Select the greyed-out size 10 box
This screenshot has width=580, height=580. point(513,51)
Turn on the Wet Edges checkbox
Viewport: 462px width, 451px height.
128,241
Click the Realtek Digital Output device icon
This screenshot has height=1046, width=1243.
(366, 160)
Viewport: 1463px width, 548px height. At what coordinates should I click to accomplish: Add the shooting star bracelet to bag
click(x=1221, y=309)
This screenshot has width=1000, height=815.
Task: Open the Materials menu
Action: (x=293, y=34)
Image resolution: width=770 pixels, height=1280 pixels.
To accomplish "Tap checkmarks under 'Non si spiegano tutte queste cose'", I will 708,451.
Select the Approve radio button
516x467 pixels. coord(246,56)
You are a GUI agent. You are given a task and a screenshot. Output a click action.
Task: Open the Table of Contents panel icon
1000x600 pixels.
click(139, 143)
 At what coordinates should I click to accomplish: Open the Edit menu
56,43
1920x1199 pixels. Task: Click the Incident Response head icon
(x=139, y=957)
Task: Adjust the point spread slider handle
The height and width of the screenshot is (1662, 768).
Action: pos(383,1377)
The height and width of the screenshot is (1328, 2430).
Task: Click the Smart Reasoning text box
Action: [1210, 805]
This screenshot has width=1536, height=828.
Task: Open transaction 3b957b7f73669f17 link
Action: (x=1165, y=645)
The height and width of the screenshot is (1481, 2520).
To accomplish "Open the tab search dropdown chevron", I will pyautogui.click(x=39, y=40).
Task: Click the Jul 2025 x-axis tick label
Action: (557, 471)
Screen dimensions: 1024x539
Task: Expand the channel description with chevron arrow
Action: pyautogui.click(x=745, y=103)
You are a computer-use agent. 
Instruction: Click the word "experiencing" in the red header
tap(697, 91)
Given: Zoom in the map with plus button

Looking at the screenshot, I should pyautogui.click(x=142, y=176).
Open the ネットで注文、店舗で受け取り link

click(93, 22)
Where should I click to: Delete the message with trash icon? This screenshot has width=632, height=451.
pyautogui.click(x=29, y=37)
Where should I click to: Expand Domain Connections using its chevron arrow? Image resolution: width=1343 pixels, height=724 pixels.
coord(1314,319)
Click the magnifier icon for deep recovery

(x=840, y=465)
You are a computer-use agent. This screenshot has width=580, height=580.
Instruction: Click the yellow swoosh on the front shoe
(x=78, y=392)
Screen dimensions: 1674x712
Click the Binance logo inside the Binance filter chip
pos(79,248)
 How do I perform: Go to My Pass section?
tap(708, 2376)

[Problem statement]
Copy out every line of the material above word for word.

[The response]
Select the greyed-out size 10 box
This screenshot has width=580, height=580. point(513,51)
Turn on the Wet Edges checkbox
Viewport: 462px width, 451px height.
128,241
Click the Realtek Digital Output device icon
This screenshot has height=1046, width=1243.
(366, 160)
Viewport: 1463px width, 548px height. At what coordinates should I click to accomplish: Add the shooting star bracelet to bag
click(x=1221, y=309)
This screenshot has width=1000, height=815.
Task: Open the Materials menu
Action: (x=293, y=34)
Image resolution: width=770 pixels, height=1280 pixels.
To accomplish "Tap checkmarks under 'Non si spiegano tutte queste cose'", I will 708,451.
Select the Approve radio button
516x467 pixels. coord(246,56)
You are a GUI agent. You are given a task and a screenshot. Output a click action.
Task: Open the Table of Contents panel icon
1000x600 pixels.
click(139, 143)
 At what coordinates should I click to accomplish: Open the Edit menu
56,43
1920x1199 pixels. Task: Click the Incident Response head icon
(x=139, y=957)
Task: Adjust the point spread slider handle
The height and width of the screenshot is (1662, 768).
Action: pos(383,1377)
The height and width of the screenshot is (1328, 2430).
Task: Click the Smart Reasoning text box
Action: [1210, 805]
This screenshot has width=1536, height=828.
Task: Open transaction 3b957b7f73669f17 link
Action: (x=1165, y=645)
The height and width of the screenshot is (1481, 2520).
To accomplish "Open the tab search dropdown chevron", I will pyautogui.click(x=39, y=40).
Task: Click the Jul 2025 x-axis tick label
Action: (557, 471)
Screen dimensions: 1024x539
Task: Expand the channel description with chevron arrow
Action: pyautogui.click(x=745, y=103)
You are a computer-use agent. 
Instruction: Click the word "experiencing" in the red header
tap(697, 91)
Given: Zoom in the map with plus button

Looking at the screenshot, I should pyautogui.click(x=142, y=176).
Open the ネットで注文、店舗で受け取り link

click(93, 22)
Where should I click to: Delete the message with trash icon? This screenshot has width=632, height=451.
pyautogui.click(x=29, y=37)
Where should I click to: Expand Domain Connections using its chevron arrow? Image resolution: width=1343 pixels, height=724 pixels.
coord(1314,319)
Click the magnifier icon for deep recovery

(x=840, y=465)
You are a computer-use agent. This screenshot has width=580, height=580.
Instruction: Click the yellow swoosh on the front shoe
(x=78, y=392)
Screen dimensions: 1674x712
Click the Binance logo inside the Binance filter chip
pos(79,248)
 How do I perform: Go to My Pass section?
tap(708, 2376)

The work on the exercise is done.